§ **Estratto del documento**
•••

Passiamo alla giornata di sabato e alla filata di spettacoli iniziata la mattina con Decisione consapevole di Roberto Tedesco (Körper | Centro Nazionale di Produzione della Danza). Nato nel 1992, si è formato alla Scuola del Balletto di Toscana. Dopo una lunga collaborazione con Aterballetto, ha sviluppato diversi progetti coreografici, di alcuni dei quali abbiamo anche reso testimonianza su PAC, perchè ospitati all’interno di Danza in Rete Off proprio a Vicenza. Il coreografo è stato selezionato per NID Platform 2023 e 2024, confermando la sua posizione emergente nel panorama della giovane danza d’autore italiana. La coreografia della durata di circa un’ora si sviluppa nell’intenzione artistica attorno a quattro concetti chiave: isolamento, intimità, comunicazione e comunità, temi che strutturano le decisioni registiche, guidando i danzatori a prendere scelte consapevoli in uno spazio scenico vuoto, che riempiono o svuotano con i propri gesti e interazioni.

disegno live di Renzo Francabandera

La coreografia si basa su una mappa concettuale che funge da bussola per le improvvisazioni, con lo scopo di trasformare le decisioni individuali in azioni sceniche collettive. I quattro interpreti (Mattias Amadori, Eleonora Dominici, Laila Lovino e Francesco Misceo) sono sempre in scena e abitano una geografia quadrata bianca, inscritta in un secondo quadrato illuminato (bello, complesso e raffinato il disegno luci di Giacomo Ungari) da luci sagomate che lo colorano di azzurro. Il tono luminoso chiaro e di leggera temperatura calda rafforza la dimensione accogliente nel sound design di Giuseppe Villarosa, fatto di un pot-pourri di numerose tracce sonore di matrice elettronica ma con qualche accenno di ballata romantica e un vociare di bambini che vogliono alludere a una dimensione ludica che invero contrasta con un gesto sincopato, quasi robotico, e che rimanda quindi a intenzioni sociali sempre più condizionate da eterodirezioni digitali, che fanno perdere l’innocenza e la spontaneità delle relazioni.

ph Roberto de Biasio

Il gesto robotizzato, interrotto, nevrotico, che nei due interpreti maschili diventa anche break, si poggia su musiche che quasi nel titolo vogliono rivelare il tema della doppiezza realtà/finzione, ma anche del nostro essere burattini in mano a non si capisce più chi (una delle tracce si intitola Real people, not actors).

•••

§ **Dati sulla posizione di parole ed elementi**
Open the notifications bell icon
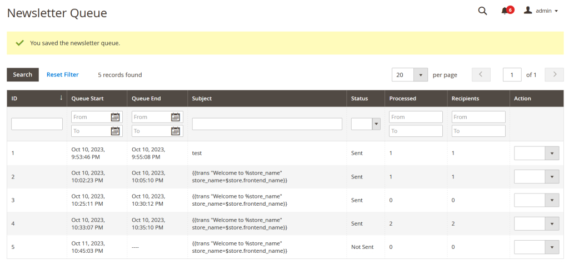Screen dimensions: 569x270 click(x=505, y=11)
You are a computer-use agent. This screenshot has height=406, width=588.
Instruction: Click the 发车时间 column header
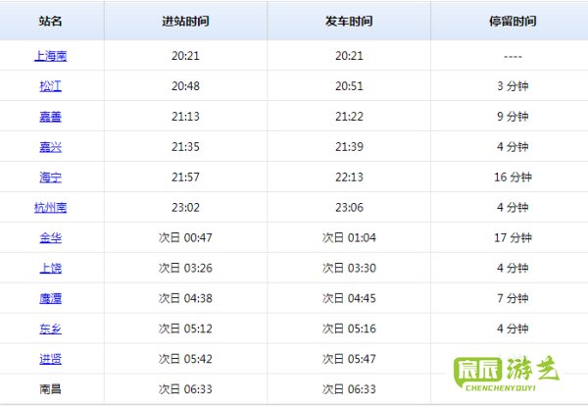(349, 21)
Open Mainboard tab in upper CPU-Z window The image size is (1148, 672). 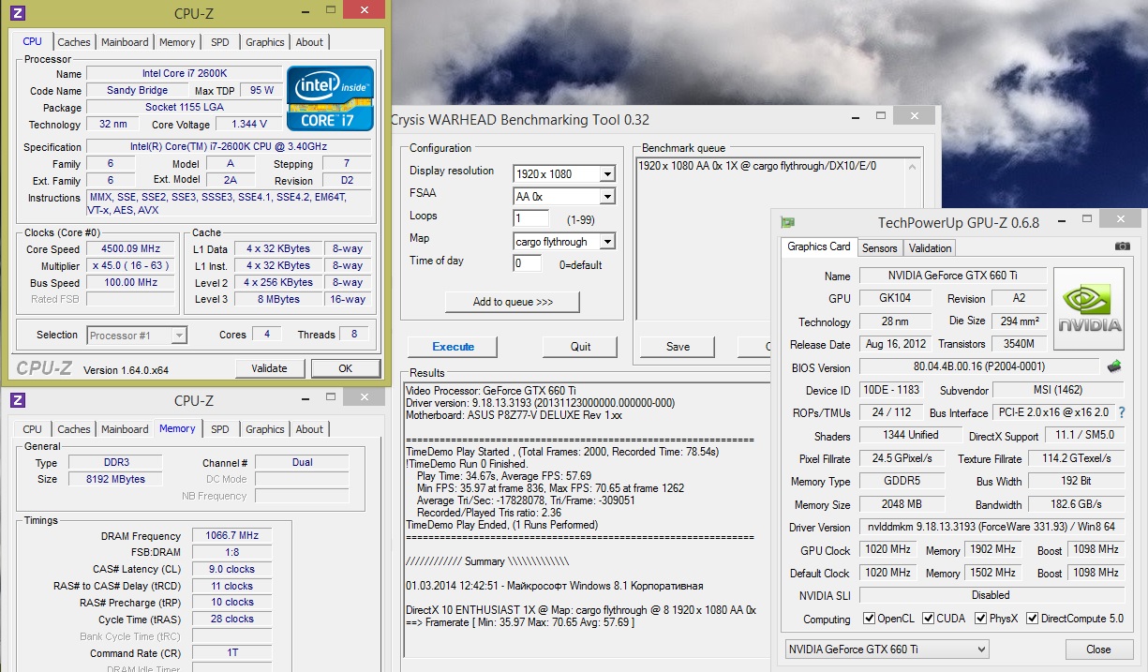pos(125,42)
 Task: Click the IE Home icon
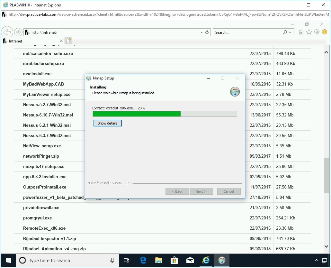click(x=301, y=32)
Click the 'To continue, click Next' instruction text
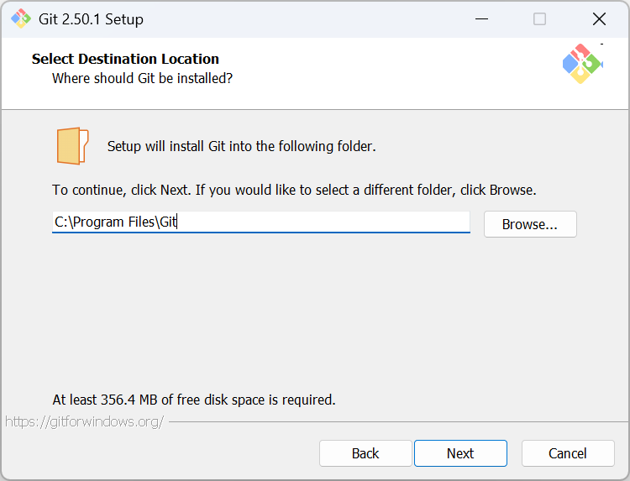This screenshot has height=481, width=630. tap(294, 190)
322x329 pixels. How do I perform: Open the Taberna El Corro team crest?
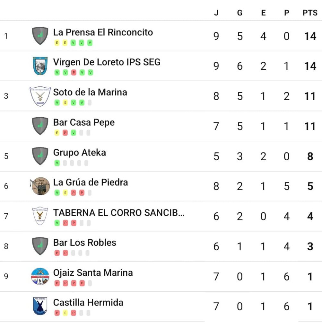40,216
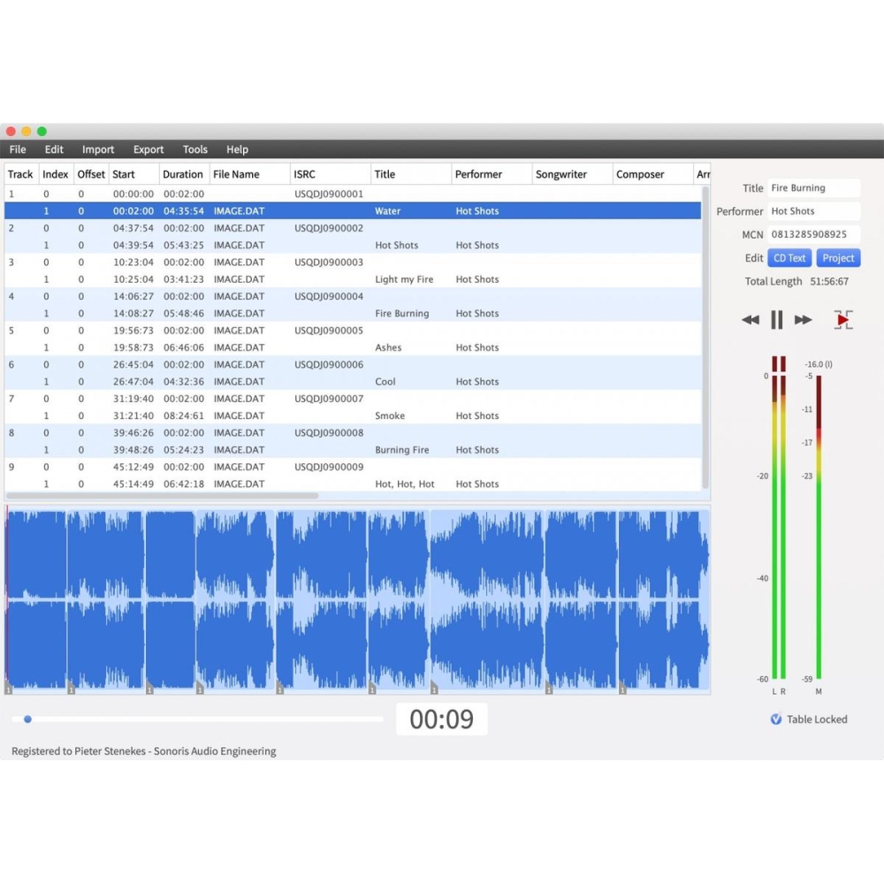Click the rewind transport icon
This screenshot has width=884, height=884.
(x=750, y=319)

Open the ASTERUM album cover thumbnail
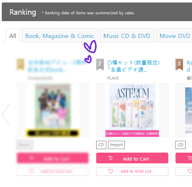[132, 110]
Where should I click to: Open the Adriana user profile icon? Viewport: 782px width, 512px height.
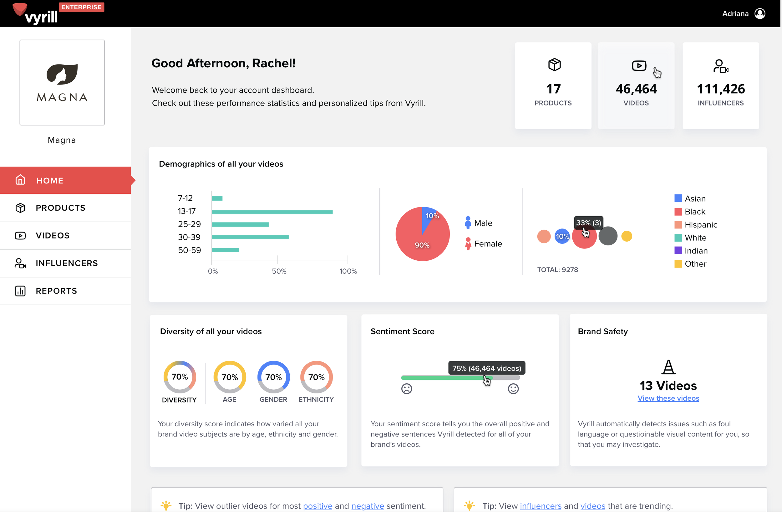(760, 13)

•••

§ **Consegna**
Prosegui la recensione dello spettacolo Decisione consapevole a partire dall'ultima frase riportata. Le voci qui non hanno alcun ruolo.

§ **Esercizio svolto**
Secondo l’intenzione coreografica, le decisioni dei danzatori, sebbene consapevoli, sono libere e flessibili all’interno di determinati confini, come quelli imposti dai costumi, metafora della consapevolezza stessa: i costumi di Francesca Messori di sapore leggermente vintage ammantano di nostalgia, rimandano infatti all’idea di una semplicità perduta, alla necessità di tornare nudi a conoscere se stessi, magari andando a ritroso nel nostro vissuto. Alcune ricorsività drammaturgiche sono semplificabili per rendere il tanto lavoro più pulito e tagliente. Con qualche sequenza in meno forse è possibile arrivare a una definizione ancora più distillata e chiara delle intenzioni, prossime a una rotondità definitiva.

Arriviamo nel pomeriggio alla visione di Zugzwang, spettacolo di cui avevamo ampiamente e dettagliatamente narrato un anno e mezzo fa, quando  la coreografia di Elisabetta Lauro e Gennaro Andrea Lauro (Sosta Palmizi) era stata proposta, sempre nella cornice di Danza in Rete Off, a Schio.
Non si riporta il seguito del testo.